Io feci la stessa cosa in una austera chiesa protestante. Il prete impiegò più tempo per seguirmi con lo sguardo che a svolgere la funzione e penso che la concentrazione degli astanti sul grande valore dell’atto fosse molto relativa. Tuttavia fu un successo per le bellissime ed originalissime inquadrature del rito che nessuno aveva mai visto in Svezia. Mi dicono che ora sia diventata una prassi comune in tutto il territorio nazionale.

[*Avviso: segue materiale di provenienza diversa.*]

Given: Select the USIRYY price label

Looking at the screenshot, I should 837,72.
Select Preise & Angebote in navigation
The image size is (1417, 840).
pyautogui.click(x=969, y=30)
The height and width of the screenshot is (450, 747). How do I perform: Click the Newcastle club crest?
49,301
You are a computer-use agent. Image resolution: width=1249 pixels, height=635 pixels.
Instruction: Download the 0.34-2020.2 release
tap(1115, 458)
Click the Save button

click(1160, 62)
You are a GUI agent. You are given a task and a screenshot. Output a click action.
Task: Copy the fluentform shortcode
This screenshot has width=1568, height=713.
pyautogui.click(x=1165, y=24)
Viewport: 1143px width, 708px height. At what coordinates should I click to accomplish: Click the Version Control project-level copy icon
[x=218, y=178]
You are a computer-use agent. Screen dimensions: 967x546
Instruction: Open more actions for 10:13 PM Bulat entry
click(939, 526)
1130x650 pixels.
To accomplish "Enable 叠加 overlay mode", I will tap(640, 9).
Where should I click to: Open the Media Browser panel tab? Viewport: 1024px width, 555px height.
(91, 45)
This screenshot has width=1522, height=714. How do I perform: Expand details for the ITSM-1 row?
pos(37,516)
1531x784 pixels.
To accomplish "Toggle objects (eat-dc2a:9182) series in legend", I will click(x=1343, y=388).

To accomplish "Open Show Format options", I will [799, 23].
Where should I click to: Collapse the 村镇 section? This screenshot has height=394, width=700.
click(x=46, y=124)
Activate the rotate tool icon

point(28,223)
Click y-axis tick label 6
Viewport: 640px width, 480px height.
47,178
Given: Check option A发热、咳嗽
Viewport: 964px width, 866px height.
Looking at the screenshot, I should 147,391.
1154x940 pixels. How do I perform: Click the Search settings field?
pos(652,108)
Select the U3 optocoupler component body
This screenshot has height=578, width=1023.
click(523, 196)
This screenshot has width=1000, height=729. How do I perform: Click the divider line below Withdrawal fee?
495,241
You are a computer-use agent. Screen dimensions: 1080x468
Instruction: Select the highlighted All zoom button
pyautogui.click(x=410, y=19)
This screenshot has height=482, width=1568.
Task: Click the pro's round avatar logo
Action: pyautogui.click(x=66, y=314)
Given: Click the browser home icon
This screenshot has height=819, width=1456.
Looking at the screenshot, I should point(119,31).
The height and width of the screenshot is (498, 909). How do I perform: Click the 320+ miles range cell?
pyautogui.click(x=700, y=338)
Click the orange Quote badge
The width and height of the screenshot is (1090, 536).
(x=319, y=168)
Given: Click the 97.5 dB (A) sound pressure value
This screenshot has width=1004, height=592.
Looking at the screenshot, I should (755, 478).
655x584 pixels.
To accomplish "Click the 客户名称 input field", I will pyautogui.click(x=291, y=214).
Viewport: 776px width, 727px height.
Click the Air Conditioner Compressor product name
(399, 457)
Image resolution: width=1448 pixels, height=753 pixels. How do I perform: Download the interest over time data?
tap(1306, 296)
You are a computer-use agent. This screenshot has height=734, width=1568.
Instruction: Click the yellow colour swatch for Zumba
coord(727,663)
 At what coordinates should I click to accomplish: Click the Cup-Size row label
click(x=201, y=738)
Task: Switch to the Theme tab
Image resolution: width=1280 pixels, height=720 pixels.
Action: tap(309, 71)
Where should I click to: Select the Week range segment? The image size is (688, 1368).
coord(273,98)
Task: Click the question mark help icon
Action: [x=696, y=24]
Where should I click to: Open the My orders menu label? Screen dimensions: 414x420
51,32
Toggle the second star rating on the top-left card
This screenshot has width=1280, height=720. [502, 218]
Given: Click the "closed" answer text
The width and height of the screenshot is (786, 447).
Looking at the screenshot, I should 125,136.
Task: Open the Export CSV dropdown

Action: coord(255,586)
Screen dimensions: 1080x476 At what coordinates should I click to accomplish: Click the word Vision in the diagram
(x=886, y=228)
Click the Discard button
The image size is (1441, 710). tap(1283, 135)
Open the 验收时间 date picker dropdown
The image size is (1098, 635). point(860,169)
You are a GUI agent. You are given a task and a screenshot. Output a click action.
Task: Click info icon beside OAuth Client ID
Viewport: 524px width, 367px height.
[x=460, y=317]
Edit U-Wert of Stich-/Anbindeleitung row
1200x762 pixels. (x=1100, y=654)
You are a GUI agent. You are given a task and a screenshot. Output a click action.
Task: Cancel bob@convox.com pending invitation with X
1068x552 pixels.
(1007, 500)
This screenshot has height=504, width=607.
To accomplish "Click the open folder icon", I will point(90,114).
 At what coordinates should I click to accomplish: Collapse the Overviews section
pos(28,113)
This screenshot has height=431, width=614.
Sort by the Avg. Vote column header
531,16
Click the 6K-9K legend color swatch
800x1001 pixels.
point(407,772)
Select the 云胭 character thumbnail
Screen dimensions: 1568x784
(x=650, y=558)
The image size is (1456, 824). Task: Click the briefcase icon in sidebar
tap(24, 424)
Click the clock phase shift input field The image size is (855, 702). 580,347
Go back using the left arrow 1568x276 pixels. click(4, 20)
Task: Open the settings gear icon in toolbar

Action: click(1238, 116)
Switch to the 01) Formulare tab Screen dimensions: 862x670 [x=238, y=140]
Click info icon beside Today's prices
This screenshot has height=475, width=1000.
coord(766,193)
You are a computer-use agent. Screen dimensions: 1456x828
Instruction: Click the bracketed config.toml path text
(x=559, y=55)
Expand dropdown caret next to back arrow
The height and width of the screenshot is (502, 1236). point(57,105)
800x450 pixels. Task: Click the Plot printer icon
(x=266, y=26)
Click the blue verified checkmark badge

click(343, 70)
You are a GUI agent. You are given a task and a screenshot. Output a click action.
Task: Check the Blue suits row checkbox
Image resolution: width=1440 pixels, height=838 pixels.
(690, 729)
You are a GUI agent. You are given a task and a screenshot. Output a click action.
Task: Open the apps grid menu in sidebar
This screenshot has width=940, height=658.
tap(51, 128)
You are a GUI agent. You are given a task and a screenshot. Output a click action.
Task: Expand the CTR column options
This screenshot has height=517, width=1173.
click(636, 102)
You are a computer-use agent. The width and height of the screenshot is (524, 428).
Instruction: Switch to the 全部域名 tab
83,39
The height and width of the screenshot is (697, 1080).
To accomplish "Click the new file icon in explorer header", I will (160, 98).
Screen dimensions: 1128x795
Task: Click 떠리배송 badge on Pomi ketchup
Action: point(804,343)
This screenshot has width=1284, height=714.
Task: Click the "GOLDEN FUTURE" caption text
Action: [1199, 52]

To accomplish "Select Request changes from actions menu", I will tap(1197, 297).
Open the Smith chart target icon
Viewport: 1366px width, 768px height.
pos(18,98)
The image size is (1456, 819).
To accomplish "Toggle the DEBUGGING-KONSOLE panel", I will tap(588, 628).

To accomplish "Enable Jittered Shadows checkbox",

Rimaneva il problema dei permessi anche perchè questa mia attività mi esponeva ad una grande visibilità. Per risolvere il problema intervennero e si accordarono tre persone: Stig , un italiano (Gallo) che lavorava all’ufficio del lavoro ed un funzionario di polizia. Non so come fecero, ma ottenni il primo permesso che, per legge, essendo il primo, valeva tre mesi ed era automaticamente rinnovabile a meno di cattivi comportamenti da parte dell’immigrato ed a patto che avesse ancora un lavoro. Tutto bene? Tutto a posto? Magari! Adesso ero inseguito dall’esercito italiano che mi voleva a fare il servizio militare, perchè avevo già ottenuto un rinvio per l’anno precedente, trascorso frequentando l’università a Trieste. In base alla legge non potevo ottenerne un altro per altri motivi. Il mio primo impulso fu di fregarmene, ma le insistenze di mio padre affinchè obbedissi all’obbligo da parte del console italiano furono così stringenti che tornai in Italia. Se non lo avessi fatto sarei stato considerato un disertore e sarei finito in prigione appena avessi rimesso piede in patria. “Forse già al confine!” mi minacciò il console. Feci il corso ACS (allievi comandanti di squadra) a Sabaudia ed alla fine, dopo tre mesi venni congedato. Non era mio diritto ma avevo vissuto così male quel periodo (mi feci 11 notti di cella) che non venni ritenuto degno di ricevere i gradi. La cosa non era mai successa dalla fondazione di quella scuola. Non sono mai stato così felice come quando il colonnello comandante mi cacciò per indegnità.